Donald Royal

Personal information
- Born: May 22, 1966 (age 59) New Orleans, Louisiana, U.S.
- Listed height: 6 ft 8 in (2.03 m)
- Listed weight: 210 lb (95 kg)

Career information
- High school: St. Augustine (New Orleans, Louisiana)
- College: Notre Dame (1983–1987)
- NBA draft: 1987: 3rd round, 52nd overall pick
- Drafted by: Cleveland Cavaliers
- Playing career: 1987–1998
- Position: Small forward
- Number: 15, 5

Career history
- 1987–1988: Pensacola Tornados
- 1988–1989: Cedar Rapids Silver Bullets
- 1989–1990: Minnesota Timberwolves
- 1990–1991: Maccabi Tel Aviv
- 1991: Tri-City Chinook
- 1991–1992: San Antonio Spurs
- 1992–1996: Orlando Magic
- 1996–1997: Golden State Warriors
- 1997: Charlotte Hornets
- 1997: Idaho Stampede
- 1997–1998: Orlando Magic
- 1998: Charlotte Hornets

Career NBA statistics
- Points: 3,151 (6.3 ppg)
- Rebounds: 1,431 (2.8 rpg)
- Stats at NBA.com
- Stats at Basketball Reference

= Donald Royal =

American basketball player (born 1966)

Donald Adam Royal (born May 22, 1966) is an American former professional basketball player, a 6'8" small forward.
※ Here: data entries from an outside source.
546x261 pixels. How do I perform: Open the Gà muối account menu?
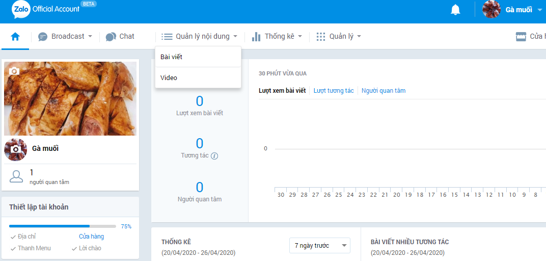point(512,10)
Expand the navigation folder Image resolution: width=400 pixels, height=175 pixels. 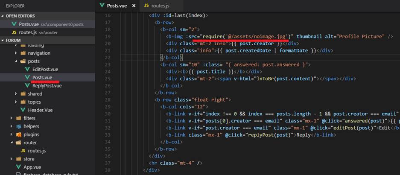[39, 53]
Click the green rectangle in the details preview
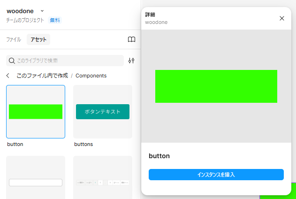 coord(216,86)
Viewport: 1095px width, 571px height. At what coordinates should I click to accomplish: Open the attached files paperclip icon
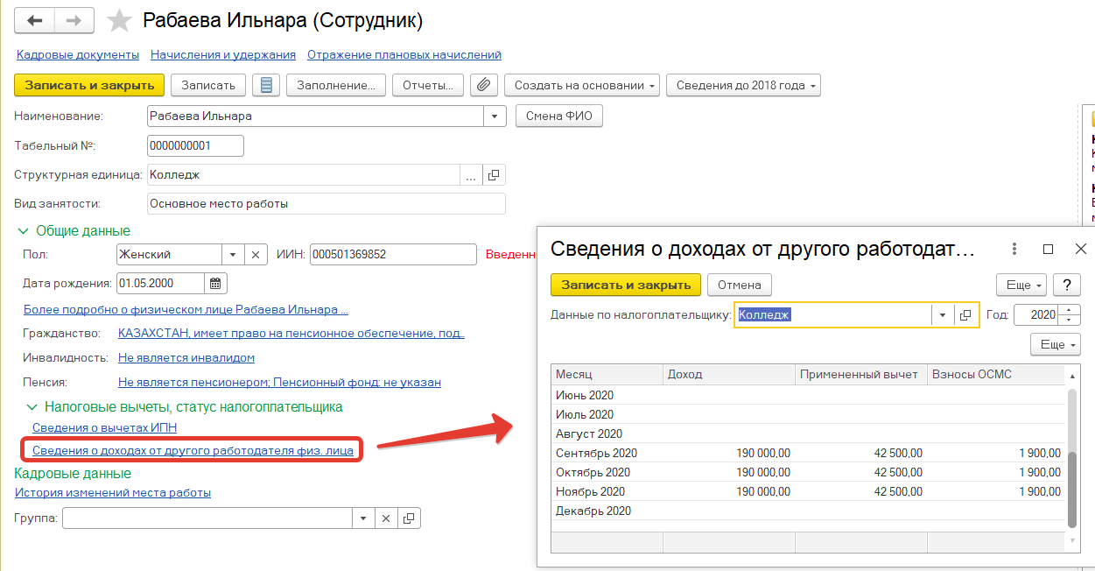click(x=483, y=85)
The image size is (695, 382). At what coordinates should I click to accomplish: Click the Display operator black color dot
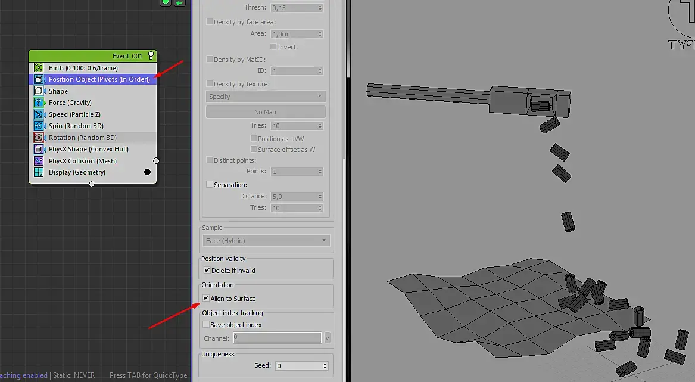tap(147, 172)
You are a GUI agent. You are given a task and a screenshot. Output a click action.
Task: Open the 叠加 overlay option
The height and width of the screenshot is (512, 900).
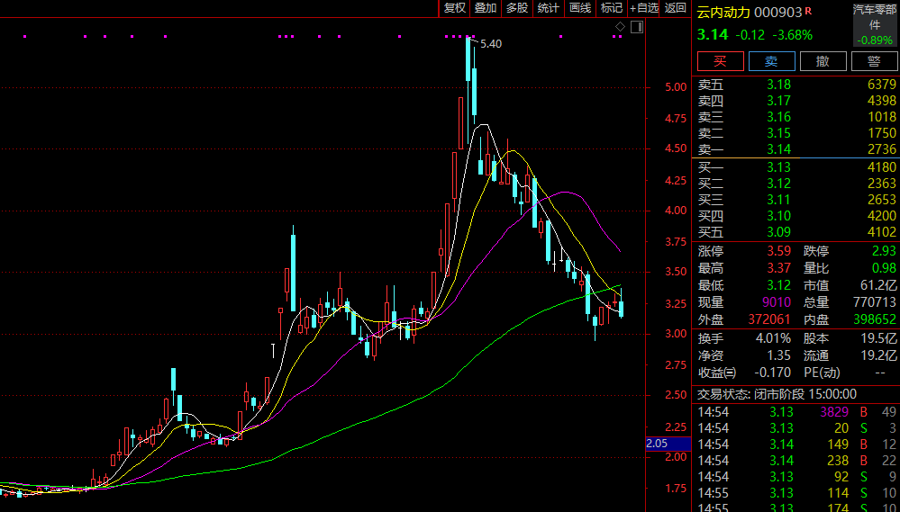tap(486, 8)
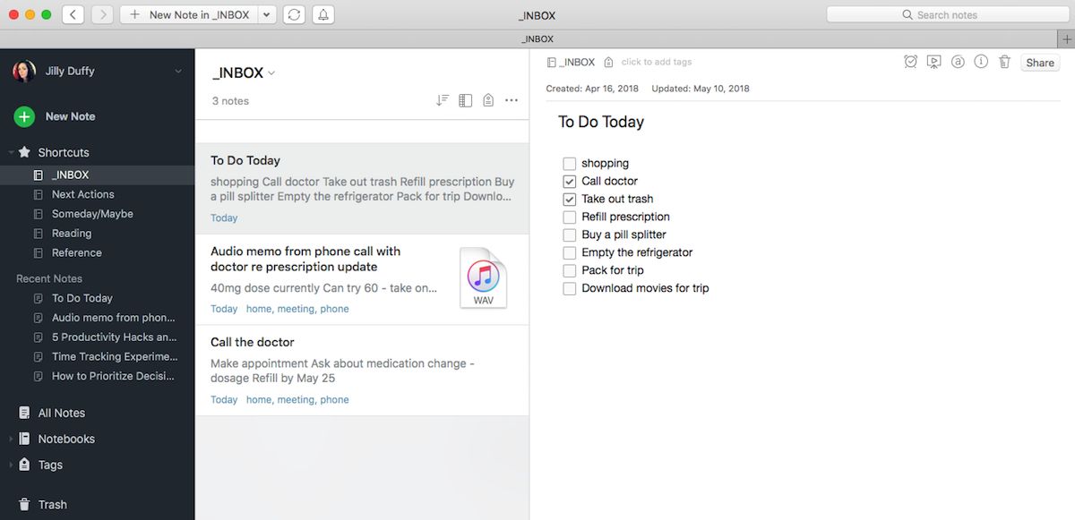Change note sorting with the sort icon
Viewport: 1075px width, 520px height.
tap(442, 100)
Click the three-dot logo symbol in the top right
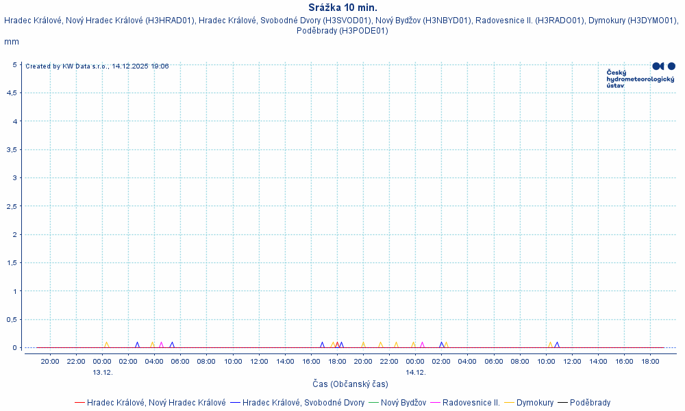This screenshot has width=685, height=411. click(x=663, y=66)
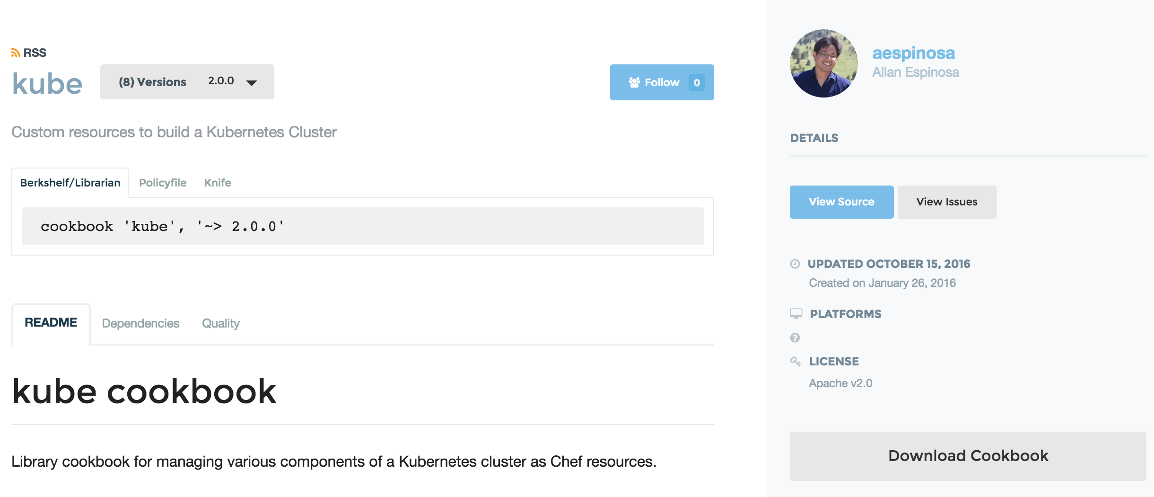Open the Versions 2.0.0 dropdown
Screen dimensions: 1154x497
click(187, 82)
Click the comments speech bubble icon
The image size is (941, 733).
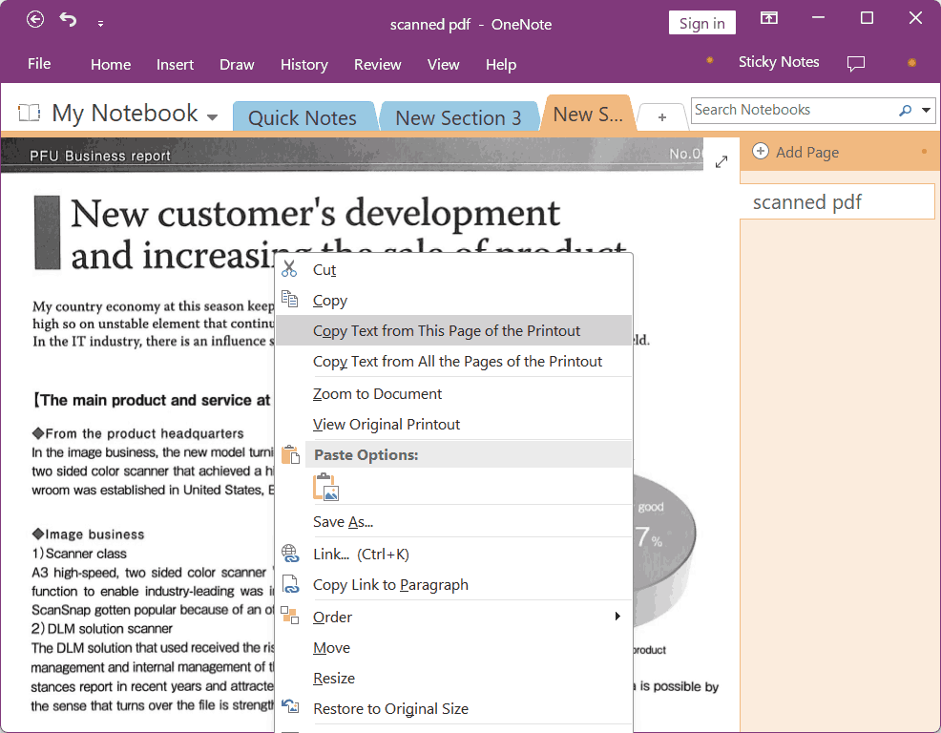(856, 63)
He played collegiate basketball at the University of Notre Dame, and was selected by the Cleveland Cavaliers in the third round (52nd overall pick) of the 1987 NBA draft. Royal played in eight NBA seasons for five different teams: Minnesota Timberwolves, San Antonio Spurs, Orlando Magic, Golden State Warriors and Charlotte Hornets.

In his NBA career, Royal played in 504 games and scored a total of 3,161 points. His best period as a professional came during the 1992–93 NBA season as a member of the Magic, appearing in 77 games and averaging 9.2 ppg. He was the starting small forward for part of his season with the 1994–95 Orlando Magic. He appeared in the 1995 NBA Finals with the Magic but played only one minute of Game 1. He once dated singer Toni Braxton.